In his latest, prolific author Gratz takes on Hitler’s Olympic Games.
When 13-year-old American gymnast Evie Harris arrives in Berlin to compete in the 1936 Olympic Games, she has one goal: stardom. If she can bring home a gold medal like her friend, the famous equestrian-turned-Hollywood-star Mary Brooks, she might be able to lift her family out of their Dust Bowl poverty. But someone slips a strange note under Evie’s door, and soon she’s dodging Heinz Fischer, the Hitler Youth member assigned to host her, and meeting strangers who want to make use of her gymnastic skills—to rob a bank.
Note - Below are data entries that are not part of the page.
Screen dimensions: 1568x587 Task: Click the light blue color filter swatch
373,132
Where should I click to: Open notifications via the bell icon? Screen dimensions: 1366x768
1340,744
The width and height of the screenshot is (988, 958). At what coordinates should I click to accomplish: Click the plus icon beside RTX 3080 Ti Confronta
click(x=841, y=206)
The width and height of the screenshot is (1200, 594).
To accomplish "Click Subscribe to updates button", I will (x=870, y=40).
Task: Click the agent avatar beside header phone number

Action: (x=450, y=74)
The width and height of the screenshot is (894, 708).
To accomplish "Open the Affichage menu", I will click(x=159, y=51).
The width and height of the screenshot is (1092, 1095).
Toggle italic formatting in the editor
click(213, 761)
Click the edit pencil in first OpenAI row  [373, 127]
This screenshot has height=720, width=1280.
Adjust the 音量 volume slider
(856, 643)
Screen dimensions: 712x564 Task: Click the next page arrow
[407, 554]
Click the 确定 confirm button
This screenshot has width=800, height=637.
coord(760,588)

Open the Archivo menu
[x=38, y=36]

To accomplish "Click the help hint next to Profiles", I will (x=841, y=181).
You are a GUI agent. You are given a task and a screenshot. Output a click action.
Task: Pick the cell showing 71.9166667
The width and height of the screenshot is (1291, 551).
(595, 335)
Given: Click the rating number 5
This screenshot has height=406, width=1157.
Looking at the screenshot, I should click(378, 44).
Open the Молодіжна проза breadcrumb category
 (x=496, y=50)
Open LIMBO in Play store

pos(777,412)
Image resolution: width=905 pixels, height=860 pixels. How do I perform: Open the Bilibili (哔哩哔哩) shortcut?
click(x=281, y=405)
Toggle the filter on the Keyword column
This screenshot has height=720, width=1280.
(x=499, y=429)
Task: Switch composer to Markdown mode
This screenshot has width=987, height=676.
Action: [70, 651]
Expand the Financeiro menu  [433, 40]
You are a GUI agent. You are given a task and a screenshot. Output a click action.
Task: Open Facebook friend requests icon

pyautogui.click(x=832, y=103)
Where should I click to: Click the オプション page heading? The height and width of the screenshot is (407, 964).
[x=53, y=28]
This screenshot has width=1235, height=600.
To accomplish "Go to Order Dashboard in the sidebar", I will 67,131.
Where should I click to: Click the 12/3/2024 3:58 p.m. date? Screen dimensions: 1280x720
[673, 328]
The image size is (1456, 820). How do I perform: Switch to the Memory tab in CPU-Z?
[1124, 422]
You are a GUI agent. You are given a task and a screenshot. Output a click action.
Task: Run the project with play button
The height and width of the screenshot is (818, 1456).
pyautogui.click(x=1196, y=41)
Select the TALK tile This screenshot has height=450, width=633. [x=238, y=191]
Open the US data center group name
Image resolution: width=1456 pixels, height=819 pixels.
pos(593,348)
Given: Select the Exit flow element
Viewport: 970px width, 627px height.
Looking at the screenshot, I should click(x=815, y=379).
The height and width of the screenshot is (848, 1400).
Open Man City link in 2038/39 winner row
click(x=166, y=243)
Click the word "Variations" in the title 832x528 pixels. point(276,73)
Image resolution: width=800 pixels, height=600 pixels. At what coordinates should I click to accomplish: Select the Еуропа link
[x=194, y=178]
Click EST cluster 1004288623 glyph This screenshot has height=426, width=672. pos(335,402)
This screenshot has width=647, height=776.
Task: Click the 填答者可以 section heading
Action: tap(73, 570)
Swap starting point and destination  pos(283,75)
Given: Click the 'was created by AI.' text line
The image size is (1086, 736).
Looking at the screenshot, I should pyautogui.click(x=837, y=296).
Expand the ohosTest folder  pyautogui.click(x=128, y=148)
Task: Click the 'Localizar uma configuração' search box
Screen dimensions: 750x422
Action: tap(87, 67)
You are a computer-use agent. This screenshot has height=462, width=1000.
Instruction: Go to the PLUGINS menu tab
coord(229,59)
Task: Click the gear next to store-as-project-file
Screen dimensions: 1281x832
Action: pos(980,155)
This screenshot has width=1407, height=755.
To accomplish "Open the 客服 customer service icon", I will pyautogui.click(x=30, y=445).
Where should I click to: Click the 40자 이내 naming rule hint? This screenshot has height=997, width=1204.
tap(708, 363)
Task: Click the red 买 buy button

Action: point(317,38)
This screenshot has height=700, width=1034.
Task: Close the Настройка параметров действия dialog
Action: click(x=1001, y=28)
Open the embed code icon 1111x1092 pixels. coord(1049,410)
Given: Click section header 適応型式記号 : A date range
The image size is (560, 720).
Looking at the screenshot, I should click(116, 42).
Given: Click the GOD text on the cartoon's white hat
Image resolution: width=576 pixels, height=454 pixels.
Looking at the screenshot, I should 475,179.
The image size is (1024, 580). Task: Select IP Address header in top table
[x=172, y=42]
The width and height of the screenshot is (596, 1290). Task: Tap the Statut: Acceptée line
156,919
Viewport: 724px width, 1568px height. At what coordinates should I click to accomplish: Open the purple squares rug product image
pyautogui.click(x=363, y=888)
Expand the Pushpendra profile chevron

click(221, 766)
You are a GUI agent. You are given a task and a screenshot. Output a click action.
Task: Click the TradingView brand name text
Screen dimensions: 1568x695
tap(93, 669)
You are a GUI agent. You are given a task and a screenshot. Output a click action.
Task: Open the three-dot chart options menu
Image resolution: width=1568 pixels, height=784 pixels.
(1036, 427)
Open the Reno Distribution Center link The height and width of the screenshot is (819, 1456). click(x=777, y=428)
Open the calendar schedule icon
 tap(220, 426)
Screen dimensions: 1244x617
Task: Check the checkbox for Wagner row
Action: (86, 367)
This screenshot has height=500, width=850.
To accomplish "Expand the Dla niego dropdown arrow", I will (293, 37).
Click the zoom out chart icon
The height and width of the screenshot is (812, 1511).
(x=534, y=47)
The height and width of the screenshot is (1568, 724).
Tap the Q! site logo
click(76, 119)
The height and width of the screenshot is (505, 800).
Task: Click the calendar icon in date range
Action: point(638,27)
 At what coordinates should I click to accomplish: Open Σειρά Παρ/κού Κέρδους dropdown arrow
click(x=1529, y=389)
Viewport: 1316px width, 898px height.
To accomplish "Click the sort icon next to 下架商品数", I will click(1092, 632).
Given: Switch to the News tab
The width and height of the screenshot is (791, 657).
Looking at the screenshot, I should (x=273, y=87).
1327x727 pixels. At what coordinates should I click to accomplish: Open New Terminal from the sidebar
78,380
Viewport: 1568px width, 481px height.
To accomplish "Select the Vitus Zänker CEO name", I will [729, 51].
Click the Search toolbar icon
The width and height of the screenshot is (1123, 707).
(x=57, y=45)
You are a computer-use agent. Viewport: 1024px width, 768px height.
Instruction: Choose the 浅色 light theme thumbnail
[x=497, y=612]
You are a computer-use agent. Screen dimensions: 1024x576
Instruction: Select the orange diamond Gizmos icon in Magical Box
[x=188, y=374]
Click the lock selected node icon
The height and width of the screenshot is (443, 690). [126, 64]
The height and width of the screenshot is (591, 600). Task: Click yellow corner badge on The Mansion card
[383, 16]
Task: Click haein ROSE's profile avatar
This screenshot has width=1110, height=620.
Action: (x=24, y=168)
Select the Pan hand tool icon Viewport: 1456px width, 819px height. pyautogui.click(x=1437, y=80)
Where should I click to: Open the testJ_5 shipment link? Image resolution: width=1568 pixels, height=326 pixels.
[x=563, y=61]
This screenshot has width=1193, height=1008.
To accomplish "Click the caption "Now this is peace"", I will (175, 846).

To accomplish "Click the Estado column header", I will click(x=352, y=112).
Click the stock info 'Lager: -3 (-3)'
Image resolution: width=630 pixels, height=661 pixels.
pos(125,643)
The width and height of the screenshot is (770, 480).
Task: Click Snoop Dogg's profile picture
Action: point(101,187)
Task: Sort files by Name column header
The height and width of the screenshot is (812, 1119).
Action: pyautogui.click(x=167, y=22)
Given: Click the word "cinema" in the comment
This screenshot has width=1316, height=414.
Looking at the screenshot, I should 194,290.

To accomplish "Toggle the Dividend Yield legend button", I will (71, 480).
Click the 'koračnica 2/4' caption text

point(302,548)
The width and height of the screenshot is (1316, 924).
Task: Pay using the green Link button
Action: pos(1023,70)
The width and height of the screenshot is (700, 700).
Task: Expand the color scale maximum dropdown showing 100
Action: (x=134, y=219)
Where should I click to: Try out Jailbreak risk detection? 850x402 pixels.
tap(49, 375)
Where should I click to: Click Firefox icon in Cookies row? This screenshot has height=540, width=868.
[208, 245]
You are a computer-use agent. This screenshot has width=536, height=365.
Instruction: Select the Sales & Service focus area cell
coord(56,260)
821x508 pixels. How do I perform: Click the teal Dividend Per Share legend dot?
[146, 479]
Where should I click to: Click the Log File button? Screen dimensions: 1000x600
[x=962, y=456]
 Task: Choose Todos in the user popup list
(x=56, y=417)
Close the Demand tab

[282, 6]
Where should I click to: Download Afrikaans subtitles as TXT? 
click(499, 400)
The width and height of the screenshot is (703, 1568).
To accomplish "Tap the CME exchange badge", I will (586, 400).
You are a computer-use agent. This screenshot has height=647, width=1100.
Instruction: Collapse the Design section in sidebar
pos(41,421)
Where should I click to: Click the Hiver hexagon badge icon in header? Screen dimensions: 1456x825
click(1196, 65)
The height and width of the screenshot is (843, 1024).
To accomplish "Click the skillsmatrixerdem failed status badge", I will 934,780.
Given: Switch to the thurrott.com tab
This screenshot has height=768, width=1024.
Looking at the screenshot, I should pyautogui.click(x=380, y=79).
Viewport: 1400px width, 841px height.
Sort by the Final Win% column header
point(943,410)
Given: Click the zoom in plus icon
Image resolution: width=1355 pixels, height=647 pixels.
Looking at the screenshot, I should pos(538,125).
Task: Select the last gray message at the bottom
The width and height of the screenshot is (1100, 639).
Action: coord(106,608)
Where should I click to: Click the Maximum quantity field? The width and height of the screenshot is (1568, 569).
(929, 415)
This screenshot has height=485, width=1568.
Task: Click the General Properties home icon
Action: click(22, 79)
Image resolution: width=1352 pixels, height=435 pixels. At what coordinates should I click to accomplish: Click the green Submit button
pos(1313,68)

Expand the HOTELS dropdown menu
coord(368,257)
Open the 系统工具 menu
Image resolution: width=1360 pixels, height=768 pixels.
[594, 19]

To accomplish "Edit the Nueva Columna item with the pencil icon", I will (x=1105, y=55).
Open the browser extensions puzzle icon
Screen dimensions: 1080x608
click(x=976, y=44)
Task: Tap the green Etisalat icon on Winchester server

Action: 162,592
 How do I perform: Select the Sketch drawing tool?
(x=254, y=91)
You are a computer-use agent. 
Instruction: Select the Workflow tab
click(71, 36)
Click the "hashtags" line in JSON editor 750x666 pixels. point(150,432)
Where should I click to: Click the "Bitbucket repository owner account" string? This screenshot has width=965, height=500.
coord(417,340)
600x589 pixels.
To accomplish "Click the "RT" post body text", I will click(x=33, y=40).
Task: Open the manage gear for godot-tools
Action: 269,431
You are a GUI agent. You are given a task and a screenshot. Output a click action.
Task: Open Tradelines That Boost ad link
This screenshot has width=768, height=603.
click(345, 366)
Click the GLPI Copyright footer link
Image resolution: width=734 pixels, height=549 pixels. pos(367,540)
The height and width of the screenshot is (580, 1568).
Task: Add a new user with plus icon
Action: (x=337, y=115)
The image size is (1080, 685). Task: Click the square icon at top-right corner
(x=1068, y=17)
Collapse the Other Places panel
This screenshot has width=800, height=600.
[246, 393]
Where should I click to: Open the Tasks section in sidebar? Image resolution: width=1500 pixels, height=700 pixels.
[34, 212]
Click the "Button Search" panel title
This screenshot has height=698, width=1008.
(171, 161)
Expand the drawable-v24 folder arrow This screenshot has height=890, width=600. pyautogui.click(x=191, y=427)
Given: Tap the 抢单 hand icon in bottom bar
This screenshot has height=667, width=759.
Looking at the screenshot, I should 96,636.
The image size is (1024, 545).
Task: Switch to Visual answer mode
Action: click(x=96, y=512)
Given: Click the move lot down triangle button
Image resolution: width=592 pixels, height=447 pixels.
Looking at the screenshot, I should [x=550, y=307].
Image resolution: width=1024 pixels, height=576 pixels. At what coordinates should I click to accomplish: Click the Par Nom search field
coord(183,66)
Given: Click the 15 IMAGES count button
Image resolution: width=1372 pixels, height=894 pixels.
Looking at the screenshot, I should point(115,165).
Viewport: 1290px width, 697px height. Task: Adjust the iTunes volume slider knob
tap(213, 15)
As the games progress, Evie begins to see the moral issues behind their sparkling facade—the antisemitism and racism inherent in Nazi ideology and the way Hitler is using the competition to support and promote these beliefs. And she also agrees to rob the bank. Gratz goes big on the Mission Impossible–style heist, which takes center stage over the actual competitions, other than Jesse Owens’ famous long jump. A lengthy and detailed author’s note provides valuable historical context, including places where Gratz adapted the facts for storytelling purposes (although there’s no mention of the fact that before 1952, Olympic equestrian sports were limited to male military officers). With an emphasis on the plot, many of the characters feel defined primarily by how they’re suffering under the Nazis, such as the fictional diver Ursula Diop, who was involuntarily sterilized for being biracial.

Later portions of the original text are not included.